A couple of years ago, I had my first - and hopefully, last - whirlwind romance. It was one of those bad choices you regret making later, and try to justify to yourself by blaming an ego that had gotten owned by a recent break up, right around the time Mr. Whirlwind-So-Not-Right came spinning along. It only lasted a few months, during which I saved a pile of money with plans to visit him for an unreasonably long period of time. Our plans of happily ever after fell through after a few weeks of daily vapid fights that included [hilarious in hindsight] accusations of gold-digger-ism [me: "but...you make $30k..."], and claims that I'd gone to law school to find a rich husband [me: "...but...but then why would I take two bar exams...?"].
That February, when I was supposed to be in love and stateside, I was in Tokyo, scrolling through Twitter. I met Tim Johnson and Chandler a couple of weeks later, and things haven't been quite the same, since.

Seven months later, I did go to Boston and NYC. I brought that pile of saved up, fuck you, break up money with me, and sunk it into a compact Quarq CinQo with 165mm Rotor cranks. A good friend introduced me to a guy, too, and we've been going strong for the past year. I call those two the best investments I've ever made.
Oh, and his name? Mike Sherry. Of Bikeriders. Or, as I like to boast, The Guy that Picked Up My FTP and Pulled It Up 15%. And, also, The Guy that Puts Up with My BS and Meltdowns. But more simply, just "Coach."

I finally got to meet Mike, in person, while I was in NYC [the introduction was remote and we've been working together via e-mails and TrainingPeaks since last year], in the new Bikeriders space. It's not finished yet, but it looks pretty baller. Oh, and did I mention they have a Bikeriders-branded Sprinter?
I'm not only gushing praises because Mike bought me coffee or sat me down to talk about my training. The latter actually made me slightly uncomfortable, like in the way talking to my gynecologist can be a little weird. Except this felt more intimate. I don't care about my cervix as much as I do my w/kg ratio, and this guy knows everything.

By everything, I mean every pedal-stroke, heart beat, and gradient climbed. My shitty rides, my good ones, and how to make me my legs cry. It's almost unnerving how my scheduled workouts will hit the exact watt range to have me toeing the line but never quite going over it. How I'll wobble to work, but still recover for whatever's scheduled the next day.
Weak legs aside, it's been a somewhat uncomfortable ride for another reason. As a commitment-phobe prone to bolting at the first sign of interest lasting longer than 48 hours, Mike's near-clairvoyance can be unsettling. There is blind faith and trust implicit in any relationship with a stranger, but this becomes more acute when that stranger is labeled a coach, and morphs into someone who encourages testing your pain threshold and oxygen deprivation limits on a near-daily basis. It gets creepier when you take into consideration the fact that I'm paying him to do this to me. And that I totally enjoy it.

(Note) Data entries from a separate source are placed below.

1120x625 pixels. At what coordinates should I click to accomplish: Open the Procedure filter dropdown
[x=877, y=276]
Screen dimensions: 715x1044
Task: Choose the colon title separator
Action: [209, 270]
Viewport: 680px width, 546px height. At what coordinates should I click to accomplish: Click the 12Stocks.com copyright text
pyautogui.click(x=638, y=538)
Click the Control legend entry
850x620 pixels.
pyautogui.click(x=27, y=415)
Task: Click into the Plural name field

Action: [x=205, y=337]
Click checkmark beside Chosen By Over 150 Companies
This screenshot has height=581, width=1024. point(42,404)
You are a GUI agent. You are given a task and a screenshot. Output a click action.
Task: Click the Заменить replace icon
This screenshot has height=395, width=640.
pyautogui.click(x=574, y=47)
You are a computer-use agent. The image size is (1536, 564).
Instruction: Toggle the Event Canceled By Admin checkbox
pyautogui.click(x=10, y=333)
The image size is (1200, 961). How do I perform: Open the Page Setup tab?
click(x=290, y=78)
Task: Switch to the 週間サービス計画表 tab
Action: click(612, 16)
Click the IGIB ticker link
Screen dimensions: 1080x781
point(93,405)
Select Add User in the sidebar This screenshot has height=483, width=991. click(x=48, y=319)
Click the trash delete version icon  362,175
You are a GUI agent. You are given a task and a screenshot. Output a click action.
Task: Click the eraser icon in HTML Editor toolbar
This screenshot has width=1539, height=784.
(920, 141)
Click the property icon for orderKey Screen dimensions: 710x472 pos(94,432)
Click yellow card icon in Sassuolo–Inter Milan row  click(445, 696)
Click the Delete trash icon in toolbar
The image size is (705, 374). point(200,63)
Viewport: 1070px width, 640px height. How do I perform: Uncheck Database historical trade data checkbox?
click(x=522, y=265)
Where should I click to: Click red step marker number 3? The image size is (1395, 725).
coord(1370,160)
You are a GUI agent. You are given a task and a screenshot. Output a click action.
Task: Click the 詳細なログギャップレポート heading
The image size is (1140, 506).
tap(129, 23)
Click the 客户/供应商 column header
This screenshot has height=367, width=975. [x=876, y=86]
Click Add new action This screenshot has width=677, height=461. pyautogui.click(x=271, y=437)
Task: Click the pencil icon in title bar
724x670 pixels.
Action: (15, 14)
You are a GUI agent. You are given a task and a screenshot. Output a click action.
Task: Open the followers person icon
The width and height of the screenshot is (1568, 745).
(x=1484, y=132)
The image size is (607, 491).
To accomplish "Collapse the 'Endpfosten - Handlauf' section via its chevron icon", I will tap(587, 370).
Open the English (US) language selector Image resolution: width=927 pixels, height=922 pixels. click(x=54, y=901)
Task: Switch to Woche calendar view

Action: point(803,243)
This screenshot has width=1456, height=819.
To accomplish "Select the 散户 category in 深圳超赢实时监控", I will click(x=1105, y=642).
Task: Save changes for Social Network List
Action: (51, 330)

Despite my masochist tendencies, the enjoyment I derive from training isn't due to Mike yelling at me or otherwise advising me to shut up and deal with it. He's never done either, opting instead to listen patiently to my occasional psychotic meltdowns and complaints via email. I like the daily pushing and pulling of my limits, and the pain that can linger through the workday not only because it gets me riding regularly and holds me accountable to someone, but because it's effecient, effective, and easy. All I have to do is follow Mike's instructions, upload my power file, and let him deal with whatever's going on with my legs, lungs and heart. Meanwhile, I selfishly get to put a check mark next to the most important thing on my to do list ["ride"], do feel like I'm doing some diet damage control, and get on with my day. Which is to say that I'm paying for his time, but I'm also paying to free up a lot of mine.
It's been a win-win situation so far, even with my lack of wins/racing/accomplishments. I came back to Tokyo to find a week's worth of training rides planned out on my TrainingPeaks account, and had to smile. As much as I loved the easy cruising around Prospect Park, it was time to get back to work. I turned on my fan, clipped in, and warmed up for the kind of whirlwind fun that's totally worth repeating.